Not sure why it's in black & white - I think I must've pushed a wrong button.
There were at one point about 15 sharks in our vicinity, and a few times they came within a foot or two of us - right under our bellies. They were mostly lemon sharks, but there were also a few black-tipped sharks and two bull sharks, so we were all cautious with our movements. They ranged from maybe 7 to about 10 feet in length. This was probably my favorite activity of the week.

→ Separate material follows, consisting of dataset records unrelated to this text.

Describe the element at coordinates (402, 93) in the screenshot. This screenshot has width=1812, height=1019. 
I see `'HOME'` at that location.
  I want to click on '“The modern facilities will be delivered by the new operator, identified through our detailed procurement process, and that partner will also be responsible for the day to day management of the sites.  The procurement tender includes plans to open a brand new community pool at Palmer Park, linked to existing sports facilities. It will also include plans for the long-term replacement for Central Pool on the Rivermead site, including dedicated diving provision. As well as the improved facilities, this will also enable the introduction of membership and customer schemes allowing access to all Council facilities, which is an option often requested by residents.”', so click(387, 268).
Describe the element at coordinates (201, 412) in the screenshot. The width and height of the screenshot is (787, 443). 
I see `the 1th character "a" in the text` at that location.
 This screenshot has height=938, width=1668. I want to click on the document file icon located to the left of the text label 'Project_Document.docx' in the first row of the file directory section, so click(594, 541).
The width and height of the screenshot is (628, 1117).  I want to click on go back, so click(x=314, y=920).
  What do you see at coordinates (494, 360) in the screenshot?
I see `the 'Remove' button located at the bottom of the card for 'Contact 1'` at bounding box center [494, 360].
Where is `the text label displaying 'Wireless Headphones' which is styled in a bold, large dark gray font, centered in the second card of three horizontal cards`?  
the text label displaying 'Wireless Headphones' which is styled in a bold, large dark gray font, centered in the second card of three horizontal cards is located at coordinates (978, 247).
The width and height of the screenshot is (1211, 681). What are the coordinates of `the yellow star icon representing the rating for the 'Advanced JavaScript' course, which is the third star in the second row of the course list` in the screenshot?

After a while, we apparently all floated into a tight group, and the sharks started swimming faster and circling us, so Bruce told us to come back in. Heather was the last one in the water, and was just about to take a video of the sharks when Sheila threw the rest of the food in the water. Heather swam toward the boat just in time, as the sharks starting darting toward her. Sheila apologized to Heather and said she was told everyone was back on board. Happily, no was was eaten, though we did discuss, afterward, that perhaps not all of the parents should have been in the water at the same time. Oh well. Parenting Award #2.
After our shark swim and another short boat ride, we got to do my second-favorite activity of the week: snorkel a plane wreck.
Norman's Cay used to house a huge cocaine smuggling operation. Bruce told us the runway there was as big as the one in Nassau. In the 1970s, a drug plane went down into the water and has been there since, partially submgerged. It made a great snorkeling site, and was fun for the kids because when they got tired they could just stand on the wings of the plane. There were tons of fish around, the fuselage was still in halfway decent shape, and we saw a huge stingray. All in all, a great activity.
Again, not sure why this video is in black & white, or why I couldn't manage to hold the camera steady :)
We passed by a small island with a lone palm tree, made famous by Corona.
Finally, we stopped for drinks on Norman's Cay at a place called McDuff's, which is apparently a favorite place of Jimmy Buffett's. Not being a big Buffett fan, I didn't care a lot about this, but I did have a nice drink there.